§ **Activity**
Every entry should be reproduced word for word.

§ **Records drawn from a dataset**
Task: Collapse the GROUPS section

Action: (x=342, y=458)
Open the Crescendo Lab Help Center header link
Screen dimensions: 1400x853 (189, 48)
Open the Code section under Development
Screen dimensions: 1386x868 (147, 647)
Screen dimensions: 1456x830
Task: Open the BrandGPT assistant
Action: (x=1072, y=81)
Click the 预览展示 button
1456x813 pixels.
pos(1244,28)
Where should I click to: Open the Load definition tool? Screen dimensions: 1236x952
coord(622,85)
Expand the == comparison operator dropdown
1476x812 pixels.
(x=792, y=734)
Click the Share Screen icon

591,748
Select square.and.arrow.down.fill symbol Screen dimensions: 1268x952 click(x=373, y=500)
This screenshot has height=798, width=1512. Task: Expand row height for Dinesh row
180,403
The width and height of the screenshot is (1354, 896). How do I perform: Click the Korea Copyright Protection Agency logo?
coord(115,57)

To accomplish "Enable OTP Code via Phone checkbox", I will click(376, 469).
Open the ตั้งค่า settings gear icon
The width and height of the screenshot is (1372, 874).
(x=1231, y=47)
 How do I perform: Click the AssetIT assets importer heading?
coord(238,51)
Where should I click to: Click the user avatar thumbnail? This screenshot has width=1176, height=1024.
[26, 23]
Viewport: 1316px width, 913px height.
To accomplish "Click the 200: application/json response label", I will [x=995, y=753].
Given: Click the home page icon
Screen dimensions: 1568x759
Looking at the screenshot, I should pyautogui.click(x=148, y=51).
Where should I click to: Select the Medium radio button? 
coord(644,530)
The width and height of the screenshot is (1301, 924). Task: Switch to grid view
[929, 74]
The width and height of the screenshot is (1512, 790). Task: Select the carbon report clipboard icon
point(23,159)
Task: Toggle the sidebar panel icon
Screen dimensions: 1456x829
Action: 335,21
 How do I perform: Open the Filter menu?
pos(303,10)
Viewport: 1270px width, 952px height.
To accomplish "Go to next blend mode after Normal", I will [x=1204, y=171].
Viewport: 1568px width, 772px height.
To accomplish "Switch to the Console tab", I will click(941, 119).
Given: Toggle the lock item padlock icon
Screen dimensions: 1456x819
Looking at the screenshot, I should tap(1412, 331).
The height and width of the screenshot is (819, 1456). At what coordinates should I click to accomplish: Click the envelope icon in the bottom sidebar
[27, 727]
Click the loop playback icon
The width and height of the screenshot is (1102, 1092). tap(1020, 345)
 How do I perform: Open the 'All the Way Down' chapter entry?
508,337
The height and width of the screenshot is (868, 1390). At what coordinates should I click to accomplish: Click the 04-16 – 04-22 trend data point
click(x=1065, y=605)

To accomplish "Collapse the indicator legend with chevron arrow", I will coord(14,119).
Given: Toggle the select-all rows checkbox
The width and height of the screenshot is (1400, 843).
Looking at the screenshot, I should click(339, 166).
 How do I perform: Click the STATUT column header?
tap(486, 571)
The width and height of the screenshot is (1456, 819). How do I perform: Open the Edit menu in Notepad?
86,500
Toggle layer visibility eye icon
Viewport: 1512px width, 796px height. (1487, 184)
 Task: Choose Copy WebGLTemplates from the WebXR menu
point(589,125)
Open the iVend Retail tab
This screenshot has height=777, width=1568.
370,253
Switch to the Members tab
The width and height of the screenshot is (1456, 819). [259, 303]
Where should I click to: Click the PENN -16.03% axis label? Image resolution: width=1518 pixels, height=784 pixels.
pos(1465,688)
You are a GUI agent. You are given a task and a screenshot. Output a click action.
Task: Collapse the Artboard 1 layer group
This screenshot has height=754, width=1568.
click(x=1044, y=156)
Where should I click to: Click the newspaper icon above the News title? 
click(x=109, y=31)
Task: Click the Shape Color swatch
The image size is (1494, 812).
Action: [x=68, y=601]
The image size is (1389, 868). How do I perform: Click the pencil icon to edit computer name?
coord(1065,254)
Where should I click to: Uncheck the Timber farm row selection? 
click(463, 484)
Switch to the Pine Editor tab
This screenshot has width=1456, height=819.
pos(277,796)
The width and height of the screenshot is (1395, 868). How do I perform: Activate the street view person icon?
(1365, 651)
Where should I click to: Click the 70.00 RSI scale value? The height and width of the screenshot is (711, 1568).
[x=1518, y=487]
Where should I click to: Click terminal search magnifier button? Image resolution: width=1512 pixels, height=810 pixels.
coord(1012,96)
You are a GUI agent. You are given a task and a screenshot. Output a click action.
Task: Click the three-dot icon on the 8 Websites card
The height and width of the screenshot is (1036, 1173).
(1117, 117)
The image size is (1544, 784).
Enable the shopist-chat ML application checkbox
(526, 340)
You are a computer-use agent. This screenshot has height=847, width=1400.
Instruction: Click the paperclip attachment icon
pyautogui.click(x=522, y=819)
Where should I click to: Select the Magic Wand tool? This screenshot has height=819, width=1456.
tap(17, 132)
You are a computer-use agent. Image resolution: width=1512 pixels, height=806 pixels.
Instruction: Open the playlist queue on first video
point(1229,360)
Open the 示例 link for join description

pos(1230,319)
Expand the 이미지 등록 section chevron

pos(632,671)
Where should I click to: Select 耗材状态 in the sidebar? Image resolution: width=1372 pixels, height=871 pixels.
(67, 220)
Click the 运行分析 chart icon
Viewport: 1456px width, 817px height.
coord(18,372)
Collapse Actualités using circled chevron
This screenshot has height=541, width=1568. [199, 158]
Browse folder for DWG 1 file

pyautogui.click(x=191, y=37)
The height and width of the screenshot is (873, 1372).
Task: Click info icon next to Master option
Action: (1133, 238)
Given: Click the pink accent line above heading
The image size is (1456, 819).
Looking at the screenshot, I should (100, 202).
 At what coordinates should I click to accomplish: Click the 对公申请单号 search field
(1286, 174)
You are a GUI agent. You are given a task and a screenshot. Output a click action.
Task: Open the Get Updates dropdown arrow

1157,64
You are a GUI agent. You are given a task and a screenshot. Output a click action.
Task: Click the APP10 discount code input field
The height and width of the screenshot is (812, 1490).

§ **Written response**
Task: Collapse the GROUPS section

Action: (x=342, y=458)
Open the Crescendo Lab Help Center header link
Screen dimensions: 1400x853 (189, 48)
Open the Code section under Development
Screen dimensions: 1386x868 (147, 647)
Screen dimensions: 1456x830
Task: Open the BrandGPT assistant
Action: (x=1072, y=81)
Click the 预览展示 button
1456x813 pixels.
pos(1244,28)
Where should I click to: Open the Load definition tool? Screen dimensions: 1236x952
coord(622,85)
Expand the == comparison operator dropdown
1476x812 pixels.
(x=792, y=734)
Click the Share Screen icon

591,748
Select square.and.arrow.down.fill symbol Screen dimensions: 1268x952 click(x=373, y=500)
This screenshot has height=798, width=1512. Task: Expand row height for Dinesh row
180,403
The width and height of the screenshot is (1354, 896). How do I perform: Click the Korea Copyright Protection Agency logo?
coord(115,57)

To accomplish "Enable OTP Code via Phone checkbox", I will click(376, 469).
Open the ตั้งค่า settings gear icon
The width and height of the screenshot is (1372, 874).
(x=1231, y=47)
 How do I perform: Click the AssetIT assets importer heading?
coord(238,51)
Where should I click to: Click the user avatar thumbnail? This screenshot has width=1176, height=1024.
[26, 23]
Viewport: 1316px width, 913px height.
To accomplish "Click the 200: application/json response label", I will [x=995, y=753].
Given: Click the home page icon
Screen dimensions: 1568x759
Looking at the screenshot, I should pyautogui.click(x=148, y=51).
Where should I click to: Select the Medium radio button? 
coord(644,530)
The width and height of the screenshot is (1301, 924). Task: Switch to grid view
[929, 74]
The width and height of the screenshot is (1512, 790). Task: Select the carbon report clipboard icon
point(23,159)
Task: Toggle the sidebar panel icon
Screen dimensions: 1456x829
Action: 335,21
 How do I perform: Open the Filter menu?
pos(303,10)
Viewport: 1270px width, 952px height.
To accomplish "Go to next blend mode after Normal", I will [x=1204, y=171].
Viewport: 1568px width, 772px height.
To accomplish "Switch to the Console tab", I will click(941, 119).
Given: Toggle the lock item padlock icon
Screen dimensions: 1456x819
Looking at the screenshot, I should tap(1412, 331).
The height and width of the screenshot is (819, 1456). At what coordinates should I click to accomplish: Click the envelope icon in the bottom sidebar
[27, 727]
Click the loop playback icon
The width and height of the screenshot is (1102, 1092). tap(1020, 345)
 How do I perform: Open the 'All the Way Down' chapter entry?
508,337
The height and width of the screenshot is (868, 1390). At what coordinates should I click to accomplish: Click the 04-16 – 04-22 trend data point
click(x=1065, y=605)

To accomplish "Collapse the indicator legend with chevron arrow", I will coord(14,119).
Given: Toggle the select-all rows checkbox
The width and height of the screenshot is (1400, 843).
Looking at the screenshot, I should click(339, 166).
 How do I perform: Click the STATUT column header?
tap(486, 571)
The width and height of the screenshot is (1456, 819). How do I perform: Open the Edit menu in Notepad?
86,500
Toggle layer visibility eye icon
Viewport: 1512px width, 796px height. (1487, 184)
 Task: Choose Copy WebGLTemplates from the WebXR menu
point(589,125)
Open the iVend Retail tab
This screenshot has height=777, width=1568.
370,253
Switch to the Members tab
The width and height of the screenshot is (1456, 819). [259, 303]
Where should I click to: Click the PENN -16.03% axis label? Image resolution: width=1518 pixels, height=784 pixels.
pos(1465,688)
You are a GUI agent. You are given a task and a screenshot. Output a click action.
Task: Collapse the Artboard 1 layer group
This screenshot has height=754, width=1568.
click(x=1044, y=156)
Where should I click to: Click the newspaper icon above the News title? 
click(x=109, y=31)
Task: Click the Shape Color swatch
The image size is (1494, 812).
Action: [x=68, y=601]
The image size is (1389, 868). How do I perform: Click the pencil icon to edit computer name?
coord(1065,254)
Where should I click to: Uncheck the Timber farm row selection? 
click(463, 484)
Switch to the Pine Editor tab
This screenshot has width=1456, height=819.
pos(277,796)
The width and height of the screenshot is (1395, 868). How do I perform: Activate the street view person icon?
(1365, 651)
Where should I click to: Click the 70.00 RSI scale value? The height and width of the screenshot is (711, 1568).
[x=1518, y=487]
Where should I click to: Click terminal search magnifier button? Image resolution: width=1512 pixels, height=810 pixels.
coord(1012,96)
You are a GUI agent. You are given a task and a screenshot. Output a click action.
Task: Click the three-dot icon on the 8 Websites card
The height and width of the screenshot is (1036, 1173).
(1117, 117)
The image size is (1544, 784).
Enable the shopist-chat ML application checkbox
(526, 340)
You are a computer-use agent. This screenshot has height=847, width=1400.
Instruction: Click the paperclip attachment icon
pyautogui.click(x=522, y=819)
Where should I click to: Select the Magic Wand tool? This screenshot has height=819, width=1456.
tap(17, 132)
You are a computer-use agent. Image resolution: width=1512 pixels, height=806 pixels.
Instruction: Open the playlist queue on first video
point(1229,360)
Open the 示例 link for join description

pos(1230,319)
Expand the 이미지 등록 section chevron

pos(632,671)
Where should I click to: Select 耗材状态 in the sidebar? Image resolution: width=1372 pixels, height=871 pixels.
(67, 220)
Click the 运行分析 chart icon
Viewport: 1456px width, 817px height.
coord(18,372)
Collapse Actualités using circled chevron
This screenshot has height=541, width=1568. [199, 158]
Browse folder for DWG 1 file

pyautogui.click(x=191, y=37)
The height and width of the screenshot is (873, 1372).
Task: Click info icon next to Master option
Action: (1133, 238)
Given: Click the pink accent line above heading
The image size is (1456, 819).
Looking at the screenshot, I should (100, 202).
 At what coordinates should I click to accomplish: Click the 对公申请单号 search field
(1286, 174)
You are a GUI agent. You are given a task and a screenshot. Output a click action.
Task: Open the Get Updates dropdown arrow

1157,64
You are a GUI agent. You are given a task and a screenshot. Output a click action.
Task: Click the APP10 discount code input field
The height and width of the screenshot is (812, 1490).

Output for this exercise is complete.